Instead of defining "click" (which is also not very general - there are
many other ways of initiating a request) then I think we are in fact
already covered by the "web page" definition where we leave it to the user
preferences and/or application capabilities to decide which links are
dereferenced and which are not. 
   
>   Click-through Rate
>   Frequency with which a Web resource, identified by a URL, is clicked.

Do you mean "Web page access rate"? That is, the (mean or distribution?)
time between changing web pages? Again, I think we should avoid the term
"click".
   
>   User Session
>   A cohesive set of user clicks across one or more Web servers.

What about "A set of Web pages accessed by continuous dereferencing of
links contained within these web pages. A session is not limited to a
single Web site"?
   
>   Episode
>   A subset of related user clicks that occur within a user session.

How is that distinguished from a session?
   
>   Temporal Session Length
>   The amount of time that elapses during the course of a user session.
>   
>   Session Path Length
>   The number of clicks that occur during the course of a user session.
>   
>   Server Session
>   A collection of user clicks to a Web server during a user session.
>   Also called a visit.

What about:

	The part of a user session limited to a single Web site.
   
>   Server Path Length
>   The number of user clicks to a Web server during a user session.
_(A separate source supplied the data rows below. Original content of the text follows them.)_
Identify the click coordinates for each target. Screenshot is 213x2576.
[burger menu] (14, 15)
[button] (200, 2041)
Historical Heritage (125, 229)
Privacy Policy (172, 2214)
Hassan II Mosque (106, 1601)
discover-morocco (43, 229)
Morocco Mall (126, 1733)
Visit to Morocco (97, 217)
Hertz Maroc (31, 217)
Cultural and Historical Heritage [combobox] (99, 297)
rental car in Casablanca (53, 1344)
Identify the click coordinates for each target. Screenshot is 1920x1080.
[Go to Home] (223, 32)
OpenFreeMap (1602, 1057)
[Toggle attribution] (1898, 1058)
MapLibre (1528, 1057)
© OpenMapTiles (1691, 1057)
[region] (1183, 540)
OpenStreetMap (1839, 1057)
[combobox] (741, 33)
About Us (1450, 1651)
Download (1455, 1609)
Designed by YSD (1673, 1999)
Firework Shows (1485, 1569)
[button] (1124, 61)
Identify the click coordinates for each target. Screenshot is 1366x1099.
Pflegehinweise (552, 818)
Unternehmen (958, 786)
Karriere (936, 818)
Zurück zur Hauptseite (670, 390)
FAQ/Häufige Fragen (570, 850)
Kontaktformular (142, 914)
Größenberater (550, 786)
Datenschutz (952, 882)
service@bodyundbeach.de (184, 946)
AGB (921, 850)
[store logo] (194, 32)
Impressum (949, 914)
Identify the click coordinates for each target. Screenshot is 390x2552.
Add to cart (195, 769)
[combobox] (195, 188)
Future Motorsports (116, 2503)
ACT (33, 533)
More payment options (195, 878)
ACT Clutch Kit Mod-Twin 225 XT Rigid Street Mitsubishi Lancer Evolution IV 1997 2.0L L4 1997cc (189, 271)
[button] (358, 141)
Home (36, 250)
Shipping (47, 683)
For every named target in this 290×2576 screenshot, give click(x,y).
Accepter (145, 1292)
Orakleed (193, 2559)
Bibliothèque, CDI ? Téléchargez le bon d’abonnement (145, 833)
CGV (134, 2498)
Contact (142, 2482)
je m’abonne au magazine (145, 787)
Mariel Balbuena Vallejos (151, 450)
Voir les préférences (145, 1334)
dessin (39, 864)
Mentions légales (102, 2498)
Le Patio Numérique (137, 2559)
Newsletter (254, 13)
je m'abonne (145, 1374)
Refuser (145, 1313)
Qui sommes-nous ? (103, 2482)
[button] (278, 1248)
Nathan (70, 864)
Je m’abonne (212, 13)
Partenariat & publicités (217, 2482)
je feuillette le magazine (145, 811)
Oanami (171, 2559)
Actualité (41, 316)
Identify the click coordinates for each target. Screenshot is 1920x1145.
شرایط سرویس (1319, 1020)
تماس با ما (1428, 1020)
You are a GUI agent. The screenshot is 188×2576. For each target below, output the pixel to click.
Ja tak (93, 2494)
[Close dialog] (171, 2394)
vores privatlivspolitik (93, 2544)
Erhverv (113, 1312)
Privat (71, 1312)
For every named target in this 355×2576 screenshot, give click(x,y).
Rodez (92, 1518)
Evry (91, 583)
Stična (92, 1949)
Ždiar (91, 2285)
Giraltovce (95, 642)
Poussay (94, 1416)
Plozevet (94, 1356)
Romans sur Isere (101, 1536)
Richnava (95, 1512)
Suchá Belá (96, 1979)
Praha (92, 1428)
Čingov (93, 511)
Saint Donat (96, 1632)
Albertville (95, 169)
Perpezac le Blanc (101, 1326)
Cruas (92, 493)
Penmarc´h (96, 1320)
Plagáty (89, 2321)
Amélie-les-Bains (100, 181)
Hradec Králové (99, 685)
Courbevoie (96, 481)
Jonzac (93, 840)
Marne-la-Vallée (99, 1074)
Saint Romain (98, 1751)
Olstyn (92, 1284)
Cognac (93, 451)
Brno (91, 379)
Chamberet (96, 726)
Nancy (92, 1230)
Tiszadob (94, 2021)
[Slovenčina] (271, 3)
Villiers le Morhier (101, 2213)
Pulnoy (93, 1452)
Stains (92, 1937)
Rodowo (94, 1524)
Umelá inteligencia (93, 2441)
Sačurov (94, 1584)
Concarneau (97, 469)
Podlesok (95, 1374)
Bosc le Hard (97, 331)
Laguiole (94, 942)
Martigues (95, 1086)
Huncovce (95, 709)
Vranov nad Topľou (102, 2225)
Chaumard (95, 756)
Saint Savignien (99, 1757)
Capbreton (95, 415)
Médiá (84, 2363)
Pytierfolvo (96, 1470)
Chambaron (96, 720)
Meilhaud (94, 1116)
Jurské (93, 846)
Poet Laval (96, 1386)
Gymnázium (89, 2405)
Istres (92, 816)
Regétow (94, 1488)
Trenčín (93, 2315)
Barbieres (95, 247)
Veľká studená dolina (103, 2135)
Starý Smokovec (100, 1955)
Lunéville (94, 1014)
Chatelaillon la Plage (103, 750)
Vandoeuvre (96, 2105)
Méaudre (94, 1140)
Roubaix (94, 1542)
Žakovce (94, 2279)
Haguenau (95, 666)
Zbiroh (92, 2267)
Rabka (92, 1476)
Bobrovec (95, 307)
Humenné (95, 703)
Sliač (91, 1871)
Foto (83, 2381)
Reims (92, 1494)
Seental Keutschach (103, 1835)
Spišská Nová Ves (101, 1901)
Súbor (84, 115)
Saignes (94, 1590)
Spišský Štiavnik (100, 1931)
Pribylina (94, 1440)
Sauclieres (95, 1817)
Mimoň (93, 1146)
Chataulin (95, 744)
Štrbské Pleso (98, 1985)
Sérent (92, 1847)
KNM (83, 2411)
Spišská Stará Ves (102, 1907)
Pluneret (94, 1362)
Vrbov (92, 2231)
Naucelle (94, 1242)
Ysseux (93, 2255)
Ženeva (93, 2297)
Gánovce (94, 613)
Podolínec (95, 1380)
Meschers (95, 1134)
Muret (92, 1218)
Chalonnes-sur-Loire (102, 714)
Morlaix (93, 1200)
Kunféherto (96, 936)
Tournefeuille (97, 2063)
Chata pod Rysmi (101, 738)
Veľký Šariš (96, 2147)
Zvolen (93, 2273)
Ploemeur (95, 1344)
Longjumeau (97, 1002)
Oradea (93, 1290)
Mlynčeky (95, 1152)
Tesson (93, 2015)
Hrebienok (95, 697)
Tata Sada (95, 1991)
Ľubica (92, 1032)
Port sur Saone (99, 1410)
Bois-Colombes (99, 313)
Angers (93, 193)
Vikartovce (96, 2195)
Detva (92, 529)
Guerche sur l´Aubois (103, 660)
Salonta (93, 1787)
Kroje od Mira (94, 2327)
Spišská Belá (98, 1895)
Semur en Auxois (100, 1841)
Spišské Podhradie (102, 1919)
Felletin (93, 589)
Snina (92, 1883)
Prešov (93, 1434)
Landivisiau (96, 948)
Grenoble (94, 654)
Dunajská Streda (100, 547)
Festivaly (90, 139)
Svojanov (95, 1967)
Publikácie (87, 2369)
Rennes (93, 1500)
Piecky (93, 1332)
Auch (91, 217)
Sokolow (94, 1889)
The following definitions are rather specific to HTTP - so maybe we should
introduce a special section of HTTP "stuff" including the equivalent sizes
for responses?
   
>   Client Request Header Size
>   The number of bytes in the HTTP header sent by a client requesting a
>   Web resource.
>   
>   Client Request Content Size
>   The number of bytes sent by a client delivering content to a Web
>   server (e.g., the content of a "PUT" request).
>   
>   Total Client Request Size
>   Client Request Header Size + Client Request Content Size
>   
>   
>   
>   Web Servers

I think we should put this under an "HTTP section" as well - we should
really keep the definition of a web site separate from HTTP - especially as
HTTP will change over time.
    
>   Web Server
>   A server that provides access to Web resources.
>
>   Server Response Header Size
>   The number of bytes transferred by a server in delivering an HTTP
>   header, in response to a client request for a Web resource.
>   
>   Server Response Content Size
>   The number of bytes transferred by a server in delivering the content
>   of a requested Web resource.
>   
>   Total Server Response Size
>   Server Response Content Size + Server Response Header Size
>   
>   Cookie
>   Data sent by a Web server to a Web client, to be stored locally by the
>   client and sent back to the server on subsequent requests.

I think I'll stop here for the first round of comments - maybe we can start
off discussing these first?

Henrik
--
Henrik Frystyk Nielsen,
World Wide Web Consortium
http://www.w3.org/People/Frystyk